= GIVEN PASSAGE =
··········

Shockers, how does your friends daughter feel about the concert?

tabulahrasa · 01/06/2017 23:22

"Fundraiser for what? It was mainly kids who were killed"

Funerals are expensive - a cremation with no service at all costs at least 1.5k, add another 2 if you want an actual basic funeral and more if you want anything better than the bare minimum.

Those parents are fairly unlikely to be back at work, and with money available won't have to rush back before they're ready.

No, money isn't going to make their loss any better, but it'll make managing the situation financially a hell of a lot easier.

PickAChew · 01/06/2017 23:23

2rebecca, the kids won't have dependants, but they have family who have to find funeral fees. Other victims may be incapacitated to a point that family members have to take long term carer's leave or even quit work to look after them. Or adult victims (because there were plenty - just not as heavily publicised in the press because it doesn't make as good a story) end up on long term sick leave or unable to work again. I expect that there will be some audience members who weren't severely physically injured who are so traumatised that they have a difficult recovery path of their own to navigate.

The devastation from an event like this goes far deeper than deaths and funerals.

··········

= DATA FOR REVIEW =
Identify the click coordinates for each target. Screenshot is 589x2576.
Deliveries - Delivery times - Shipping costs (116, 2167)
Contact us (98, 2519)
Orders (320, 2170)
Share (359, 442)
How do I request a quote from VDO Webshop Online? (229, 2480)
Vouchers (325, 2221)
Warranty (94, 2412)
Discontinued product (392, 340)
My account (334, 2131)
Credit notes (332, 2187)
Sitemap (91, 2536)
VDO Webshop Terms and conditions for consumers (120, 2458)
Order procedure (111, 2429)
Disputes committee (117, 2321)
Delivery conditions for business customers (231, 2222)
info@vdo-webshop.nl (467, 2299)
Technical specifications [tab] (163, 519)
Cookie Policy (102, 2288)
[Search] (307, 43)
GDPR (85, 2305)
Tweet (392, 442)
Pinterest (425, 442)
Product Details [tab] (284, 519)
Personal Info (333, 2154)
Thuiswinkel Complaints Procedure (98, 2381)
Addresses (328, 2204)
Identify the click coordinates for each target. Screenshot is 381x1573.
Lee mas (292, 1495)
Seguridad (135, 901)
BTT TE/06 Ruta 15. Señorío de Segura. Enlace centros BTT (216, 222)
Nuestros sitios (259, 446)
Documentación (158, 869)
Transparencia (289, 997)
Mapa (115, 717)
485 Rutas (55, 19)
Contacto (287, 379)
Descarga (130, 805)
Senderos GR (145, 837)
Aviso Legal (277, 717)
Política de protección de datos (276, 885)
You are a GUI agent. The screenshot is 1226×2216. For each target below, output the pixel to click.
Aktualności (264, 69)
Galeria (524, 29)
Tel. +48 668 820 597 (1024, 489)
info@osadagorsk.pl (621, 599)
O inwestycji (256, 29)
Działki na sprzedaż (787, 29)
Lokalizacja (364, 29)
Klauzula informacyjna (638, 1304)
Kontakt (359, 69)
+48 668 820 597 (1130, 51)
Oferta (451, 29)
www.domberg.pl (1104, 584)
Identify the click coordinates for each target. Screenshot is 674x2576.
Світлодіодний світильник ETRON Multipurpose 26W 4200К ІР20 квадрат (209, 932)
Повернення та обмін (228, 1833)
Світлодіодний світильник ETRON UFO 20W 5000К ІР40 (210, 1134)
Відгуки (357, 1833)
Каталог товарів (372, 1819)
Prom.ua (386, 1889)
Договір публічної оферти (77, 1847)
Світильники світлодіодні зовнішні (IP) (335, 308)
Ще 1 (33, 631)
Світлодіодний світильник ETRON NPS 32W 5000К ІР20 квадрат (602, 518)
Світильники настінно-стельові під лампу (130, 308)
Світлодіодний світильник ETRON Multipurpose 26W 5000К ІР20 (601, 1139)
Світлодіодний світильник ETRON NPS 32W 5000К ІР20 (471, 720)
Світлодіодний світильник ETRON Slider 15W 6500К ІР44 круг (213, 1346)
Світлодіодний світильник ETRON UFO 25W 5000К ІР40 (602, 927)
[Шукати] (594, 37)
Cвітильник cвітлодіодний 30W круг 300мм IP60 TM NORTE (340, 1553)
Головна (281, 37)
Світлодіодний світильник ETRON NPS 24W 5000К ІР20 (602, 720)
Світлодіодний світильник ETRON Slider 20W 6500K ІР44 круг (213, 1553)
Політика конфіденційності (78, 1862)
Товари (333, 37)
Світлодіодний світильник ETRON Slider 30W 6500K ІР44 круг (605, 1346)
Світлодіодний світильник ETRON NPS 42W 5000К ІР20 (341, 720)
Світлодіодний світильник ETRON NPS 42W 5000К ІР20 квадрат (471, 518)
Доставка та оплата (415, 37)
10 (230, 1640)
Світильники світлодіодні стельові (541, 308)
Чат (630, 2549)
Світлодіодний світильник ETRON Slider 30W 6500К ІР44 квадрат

··········

= TASK GOAL =
Please transcribe the forum discussion from "No, money isn't" to "deaths and funerals.".

= FINISHED EXERCISE =
No, money isn't going to make their loss any better, but it'll make managing the situation financially a hell of a lot easier.

PickAChew · 01/06/2017 23:23

2rebecca, the kids won't have dependants, but they have family who have to find funeral fees. Other victims may be incapacitated to a point that family members have to take long term carer's leave or even quit work to look after them. Or adult victims (because there were plenty - just not as heavily publicised in the press because it doesn't make as good a story) end up on long term sick leave or unable to work again. I expect that there will be some audience members who weren't severely physically injured who are so traumatised that they have a difficult recovery path of their own to navigate.

The devastation from an event like this goes far deeper than deaths and funerals.